[Listed entries]
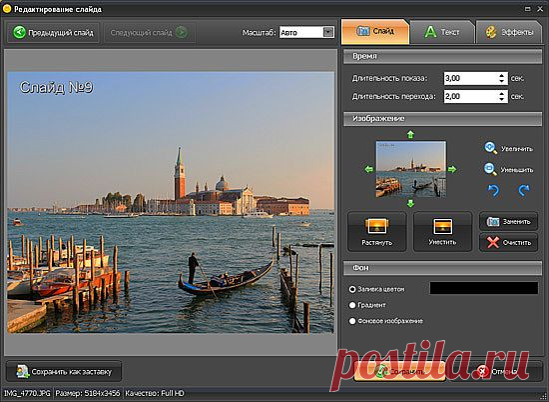
Task: Click the Растянуть stretch image button
Action: click(377, 232)
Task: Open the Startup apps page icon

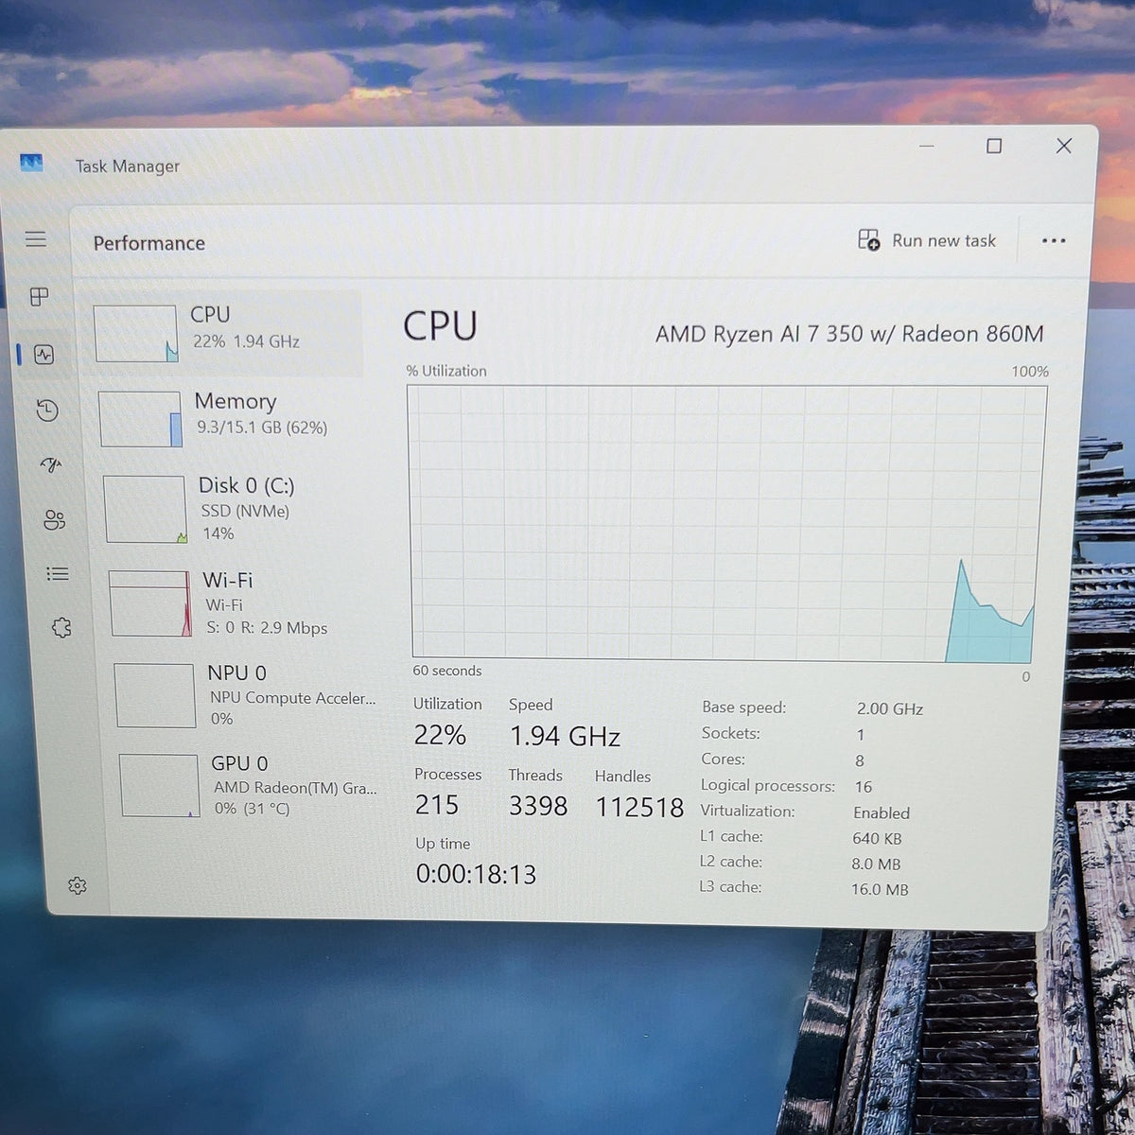Action: tap(51, 464)
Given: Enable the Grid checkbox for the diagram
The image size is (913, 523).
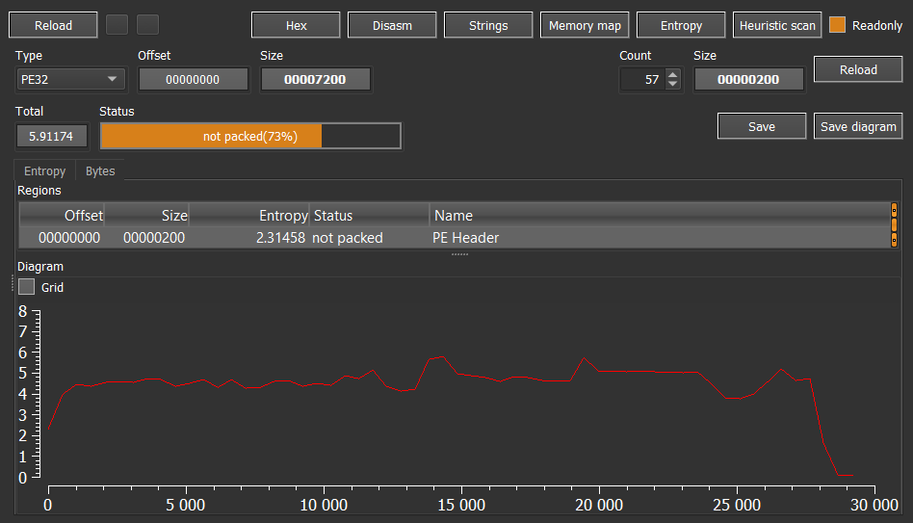Looking at the screenshot, I should tap(27, 287).
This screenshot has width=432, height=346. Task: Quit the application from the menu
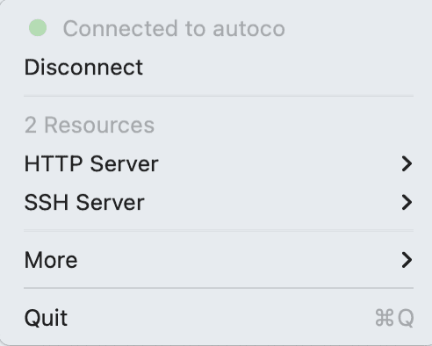click(216, 318)
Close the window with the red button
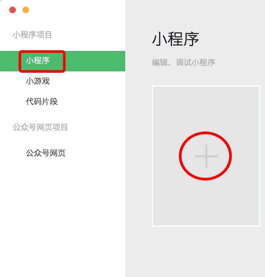Viewport: 265px width, 277px height. tap(13, 10)
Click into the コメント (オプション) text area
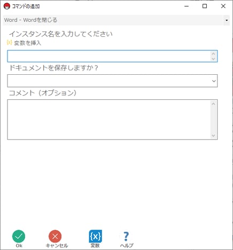 (x=109, y=120)
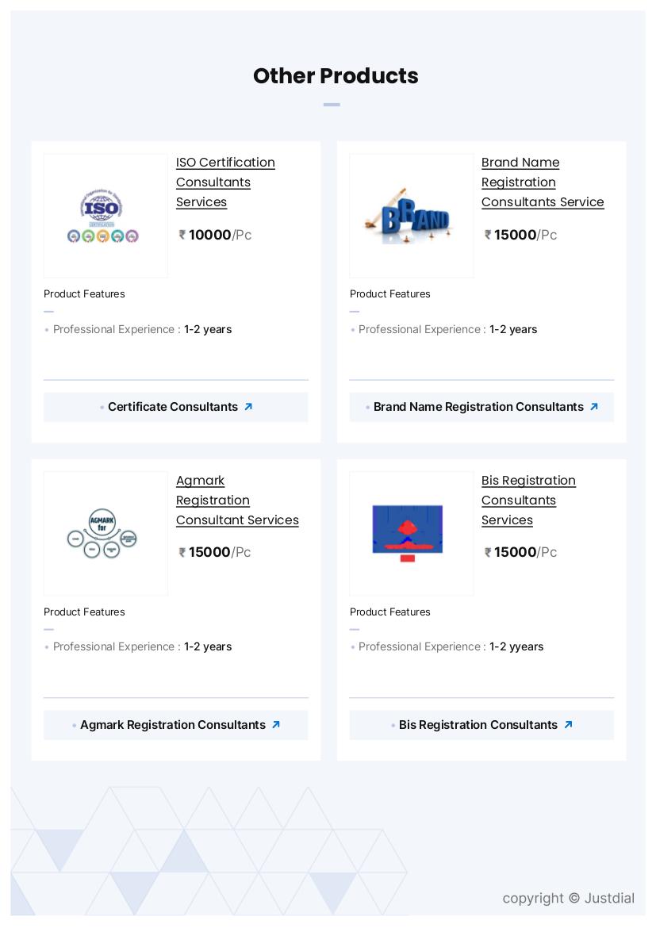Open the Agmark diagram product image
656x928 pixels.
pos(105,534)
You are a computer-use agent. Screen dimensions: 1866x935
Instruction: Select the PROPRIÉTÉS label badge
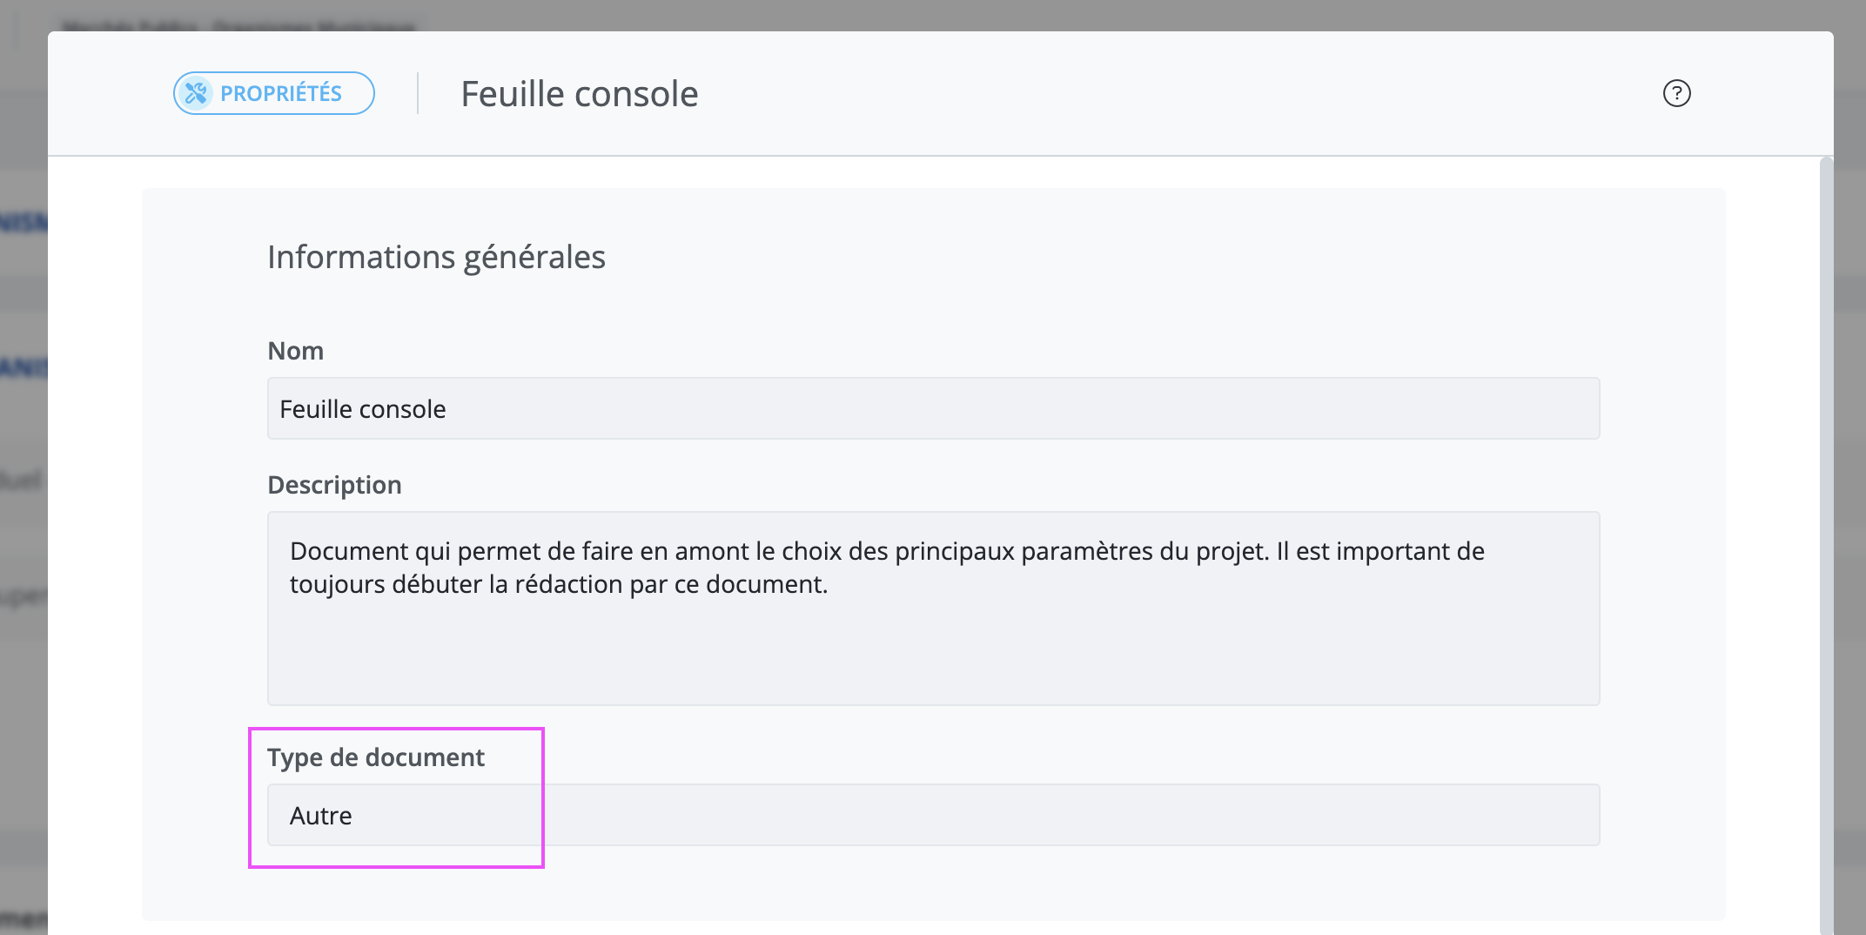[274, 93]
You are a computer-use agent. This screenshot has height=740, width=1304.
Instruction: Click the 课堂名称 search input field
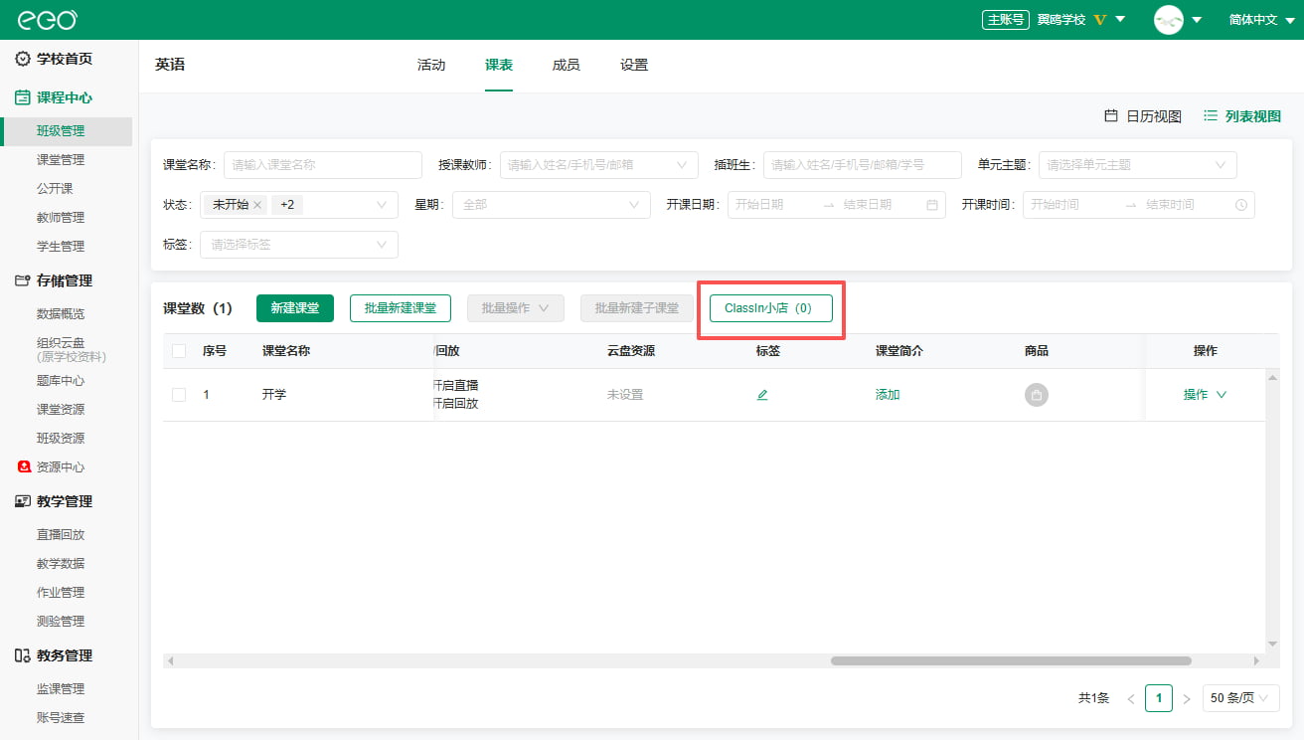322,165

[What is required]
Please reproduce all of the data above line for line, leaving out the pictures.

[Written answer]
Task: Click the Растянуть stretch image button
Action: click(377, 232)
Task: Open the Startup apps page icon

Action: tap(51, 464)
Given: Enable the Grid checkbox for the diagram
The image size is (913, 523).
Looking at the screenshot, I should tap(27, 287).
This screenshot has width=432, height=346. Task: Quit the application from the menu
click(216, 318)
Close the window with the red button
Viewport: 265px width, 277px height. tap(13, 10)
Click into the コメント (オプション) text area
 (x=109, y=120)
Open the Agmark diagram product image
656x928 pixels.
pos(105,534)
You are a computer-use agent. Screen dimensions: 1866x935
Instruction: Select the PROPRIÉTÉS label badge
[274, 93]
You are a computer-use agent. This screenshot has height=740, width=1304.
Instruction: Click the 课堂名称 search input field
322,165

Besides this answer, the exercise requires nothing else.